Objective - Extract, without alteration, the lines from the entries below, starting with the line that contains "Tap the text" and going on through the line that contains "pos(369,179)", both included. Reproduce only those lines.

---------- Data entries ----------

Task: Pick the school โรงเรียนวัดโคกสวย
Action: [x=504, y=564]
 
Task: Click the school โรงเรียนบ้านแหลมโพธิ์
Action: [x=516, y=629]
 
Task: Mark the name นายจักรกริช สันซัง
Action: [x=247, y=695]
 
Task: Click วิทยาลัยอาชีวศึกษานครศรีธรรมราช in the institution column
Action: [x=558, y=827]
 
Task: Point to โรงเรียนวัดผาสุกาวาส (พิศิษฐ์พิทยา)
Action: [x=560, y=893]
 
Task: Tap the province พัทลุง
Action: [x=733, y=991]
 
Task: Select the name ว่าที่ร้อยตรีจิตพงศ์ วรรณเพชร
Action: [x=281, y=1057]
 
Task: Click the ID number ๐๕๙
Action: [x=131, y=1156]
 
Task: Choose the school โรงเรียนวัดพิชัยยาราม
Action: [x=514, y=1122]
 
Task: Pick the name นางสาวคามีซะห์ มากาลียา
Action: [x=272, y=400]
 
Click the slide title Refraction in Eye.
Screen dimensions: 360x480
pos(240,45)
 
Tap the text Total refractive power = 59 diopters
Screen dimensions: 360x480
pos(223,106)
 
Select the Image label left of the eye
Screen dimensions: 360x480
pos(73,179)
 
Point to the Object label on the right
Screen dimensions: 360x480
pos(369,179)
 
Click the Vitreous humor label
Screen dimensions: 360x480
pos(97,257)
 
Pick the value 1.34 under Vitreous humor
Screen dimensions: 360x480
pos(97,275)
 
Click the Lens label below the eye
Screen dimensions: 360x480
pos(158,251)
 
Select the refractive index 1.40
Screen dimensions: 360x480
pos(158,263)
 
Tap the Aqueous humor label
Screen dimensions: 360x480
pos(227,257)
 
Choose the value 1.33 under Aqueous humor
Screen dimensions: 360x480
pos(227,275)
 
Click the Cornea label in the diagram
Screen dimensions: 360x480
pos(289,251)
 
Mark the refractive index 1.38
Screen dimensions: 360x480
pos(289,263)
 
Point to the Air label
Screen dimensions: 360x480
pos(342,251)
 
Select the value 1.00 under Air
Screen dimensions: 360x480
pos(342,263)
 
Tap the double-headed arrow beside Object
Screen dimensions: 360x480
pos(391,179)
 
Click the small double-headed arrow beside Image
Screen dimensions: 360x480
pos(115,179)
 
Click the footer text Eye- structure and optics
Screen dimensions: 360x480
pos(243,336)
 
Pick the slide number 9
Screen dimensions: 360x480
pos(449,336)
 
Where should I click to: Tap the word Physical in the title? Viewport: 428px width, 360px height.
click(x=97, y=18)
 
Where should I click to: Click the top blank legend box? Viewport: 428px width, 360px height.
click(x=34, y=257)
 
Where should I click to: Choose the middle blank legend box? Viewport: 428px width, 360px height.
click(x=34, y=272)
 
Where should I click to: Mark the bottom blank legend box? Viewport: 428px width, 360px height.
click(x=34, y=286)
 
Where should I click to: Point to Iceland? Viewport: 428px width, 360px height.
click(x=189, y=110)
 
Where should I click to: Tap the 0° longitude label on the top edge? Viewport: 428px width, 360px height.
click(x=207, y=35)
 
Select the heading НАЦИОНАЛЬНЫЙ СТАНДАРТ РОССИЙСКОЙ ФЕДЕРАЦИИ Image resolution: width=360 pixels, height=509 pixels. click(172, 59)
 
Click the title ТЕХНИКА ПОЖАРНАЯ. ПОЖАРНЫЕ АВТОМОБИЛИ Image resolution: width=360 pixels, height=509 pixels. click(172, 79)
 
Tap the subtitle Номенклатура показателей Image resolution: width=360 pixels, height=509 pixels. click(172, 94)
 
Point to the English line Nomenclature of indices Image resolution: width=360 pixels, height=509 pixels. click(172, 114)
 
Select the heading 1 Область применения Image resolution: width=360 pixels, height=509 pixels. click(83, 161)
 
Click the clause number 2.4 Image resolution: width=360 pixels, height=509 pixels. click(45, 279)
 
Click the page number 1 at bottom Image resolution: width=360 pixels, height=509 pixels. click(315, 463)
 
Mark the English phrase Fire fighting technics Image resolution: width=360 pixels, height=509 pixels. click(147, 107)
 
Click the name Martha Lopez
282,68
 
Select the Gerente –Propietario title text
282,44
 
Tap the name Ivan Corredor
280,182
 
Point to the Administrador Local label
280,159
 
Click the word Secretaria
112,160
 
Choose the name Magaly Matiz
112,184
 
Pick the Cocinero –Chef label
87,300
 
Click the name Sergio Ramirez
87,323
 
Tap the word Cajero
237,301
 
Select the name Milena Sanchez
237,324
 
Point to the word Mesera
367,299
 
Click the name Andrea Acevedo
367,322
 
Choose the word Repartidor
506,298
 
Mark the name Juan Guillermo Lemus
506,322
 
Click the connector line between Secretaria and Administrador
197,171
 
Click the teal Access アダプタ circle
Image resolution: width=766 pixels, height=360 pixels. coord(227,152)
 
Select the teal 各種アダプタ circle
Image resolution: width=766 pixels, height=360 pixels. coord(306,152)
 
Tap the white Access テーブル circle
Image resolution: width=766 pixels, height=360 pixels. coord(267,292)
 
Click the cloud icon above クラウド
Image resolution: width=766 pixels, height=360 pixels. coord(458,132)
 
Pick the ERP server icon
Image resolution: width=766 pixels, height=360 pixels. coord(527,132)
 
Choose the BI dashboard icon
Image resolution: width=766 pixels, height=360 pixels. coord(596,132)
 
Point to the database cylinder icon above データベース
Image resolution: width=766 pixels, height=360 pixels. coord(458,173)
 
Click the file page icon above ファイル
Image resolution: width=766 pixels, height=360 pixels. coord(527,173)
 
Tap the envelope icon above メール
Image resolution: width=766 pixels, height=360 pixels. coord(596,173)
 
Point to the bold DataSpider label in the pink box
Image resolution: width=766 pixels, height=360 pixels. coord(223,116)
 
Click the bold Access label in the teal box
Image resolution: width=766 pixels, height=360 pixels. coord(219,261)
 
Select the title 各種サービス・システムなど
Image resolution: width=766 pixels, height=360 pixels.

----------

Problem solution -
Tap the text Total refractive power = 59 diopters
Screen dimensions: 360x480
pos(223,106)
 
Select the Image label left of the eye
Screen dimensions: 360x480
pos(73,179)
 
Point to the Object label on the right
Screen dimensions: 360x480
pos(369,179)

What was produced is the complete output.